Category: Louis Browning

Human Biology News: Social Mobility Genes Identified

It’s all in the genes…or at least some of it is.

Dr. Belsky and colleagues matched the genotypes of Dunedin Study participants with the genome-wide associations with educational attainment that had been reported previously. The results revealed that genetic links with educational attainment predict outcomes that go well beyond the completion of schooling, as Dr. Belsky and colleagues hypothesized. 

Details of the Duke study appeared June 1 in the journal Psychological Science, in an article entitled, “The Genetics of Success: How Single-Nucleotide Polymorphisms Associated With Educational Attainment Relate to Life-Course Development.” The study reported five main findings. 

1. Polygenic scores predicted adult economic outcomes, even after accounting for educational attainments.
2. Genes and environments were correlated: Children with higher polygenic scores were born into better-off homes.
3. Children’s polygenic scores predicted their adult outcomes even when analyses accounted for their social-class origins; social-mobility analysis showed that children with higher polygenic scores were more upwardly mobile than children with lower scores.
4. Polygenic scores predicted behavior across the life course, from early acquisition of speech and reading skills through geographic mobility and mate choice and on to financial planning for retirement.
5. Polygenic-score associations were mediated by psychological characteristics, including intelligence, self-control, and interpersonal skill.

Of course the major question: does this differ between population groups? 
What about all the hand-waving about “the associations are small?” 
Three points: 
1. Additional studies may uncover new genotype-phenotype associations that increase the fraction of the “social mobility phenotype” influenced by genes.

2. Even if the associations remain small, these small effects need to be multiplied over large numbers of people, particularly if differences exist between population groups, and over evolutionary time, and one will therefore likely see important large scale gene-based behavioral patterns emerging at the mass level, based on these “small” associations. 
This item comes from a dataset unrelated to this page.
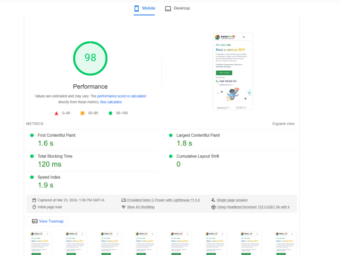Click the device icon beside Emulated Moto G Power

point(124,200)
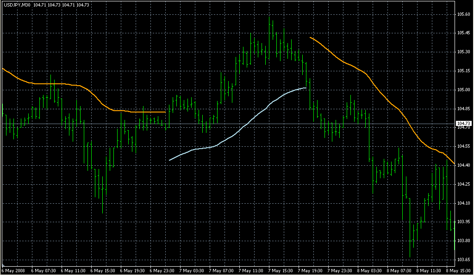Click the 7 May 23:30 time label

click(341, 270)
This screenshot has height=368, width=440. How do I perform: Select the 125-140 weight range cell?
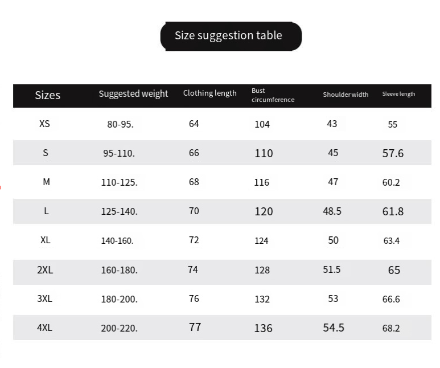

3. Point #2 of the paper is key: the correlation between genes and the environment. 
Even if the genetic influence is “small,” that influence can alter the environment and that environmental change can not only directly affect phenotype, but can further select gene frequencies. Therefore, a positive feedback loop between genes and the environment, connected through resultant phenotypes, can be established even with “small” associations. Those associations “get the ball rolling” and the effects are amplified; the “better off homes” noted by the authors are the result of the parents’ genes and those of the surrounding population.